Unidad Cafetera Nacional, febrero 22 de 2004.

El pasado miércoles 16 de febrero en una promocionada Cumbre Cafetera en la cual, según su promotor, Gabriel Silva, “el gremio le cumpliera el mandato dado por el Presidente Uribe al último Congreso Cafetero”; se anunció con “bombos y platillos” una inversión social en la zona cafetera por $170.000 millones.

Sin lugar a dudas los titulares de la noticia perseguían mayor impacto publicitario en pro del gobierno que el que esos recursos tendrán para paliar la trágica crisis económica y social que campea en las zonas cultivadoras desde hace ya más de una década.
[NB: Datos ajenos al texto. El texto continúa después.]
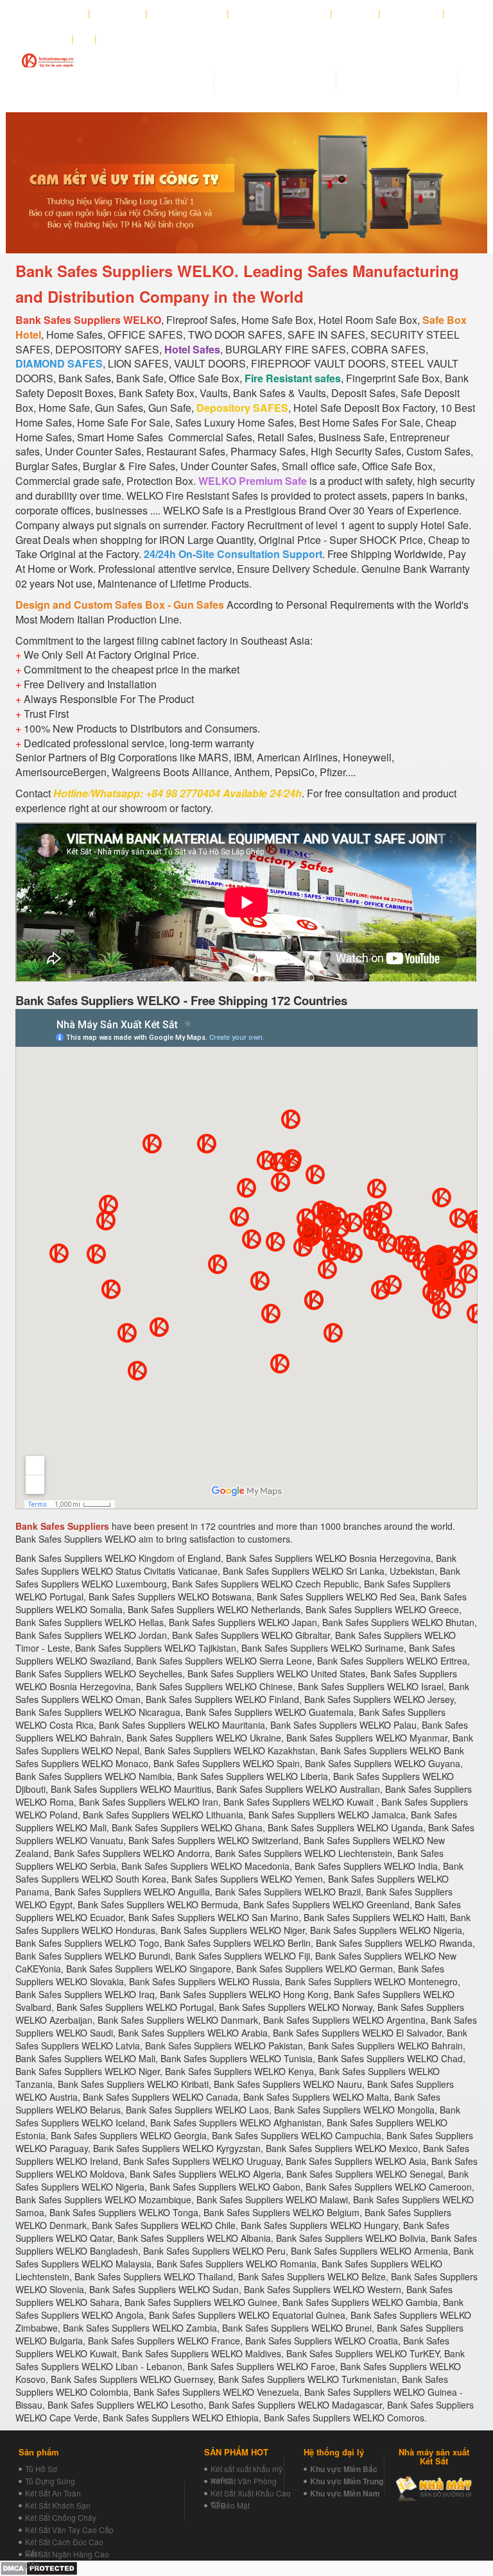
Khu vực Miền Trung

Al descomponer las cifras entre las distintas entidades que aportan los recursos acopiados, la cual pretende además aprovechar la “capacidad subutilizada” de las instituciones, es fácil percatarse del “embuchado”.

De los $ 170.000 millones anunciados, $ 31. 349 millones los colocarán el Fondo del Café y los Comités Departamentales, o sea los mismos caficultores, y $ 46.780 vendrán de cooperación internacional, con lo cual lo que, de verdad, pondrán el Gobierno Nacional y los departamentos apenas alcanza a cerca de $92.000 millones. Vale resaltar que de esa suma hoy sólo está comprometido un porcentaje exiguo.

Si lo correspondiente a los entes oficiales se divide por 560.000 familias cultivadoras, sólo alcanza a un aporte de $165.000 por cada una de ellas. Si esa cifra se compara con lo que los cafeteros contribuirán para las instituciones y el saneamiento del Fondo del Café, 5,5 centavos de dólar por libre exportada, lo cual valdrá más de 65 millones de dólares en 2004, la celebrada “ayuda oficial” resulta ser casi menos de la mitad del esfuerzo de los productores para la verdadera viabilidad de la industria.

Finalmente, debe recordarse que el mejor apoyo al caficultor, si se quiere sinceramente recuperar su ingreso, es la fijación de un precio interno rentable y remunerativo, manteniendo en toda circunstancia el subsidio de $30.000 por carga, condonarle sus deudas y apuntalar sus actividades productivas principales. Tampoco ha de olvidarse que contrario a las “campanas al vuelo” que se echan a tocar por tan pírricas gabelas, los caficultores en la última década entregaron silenciosamente en promedio por año más de $110.000 millones para obras públicas en la zona cafetera, una cantidad muy superior, en pesos reales, a la que hoy se pretende presentar como dádiva extraordinaria.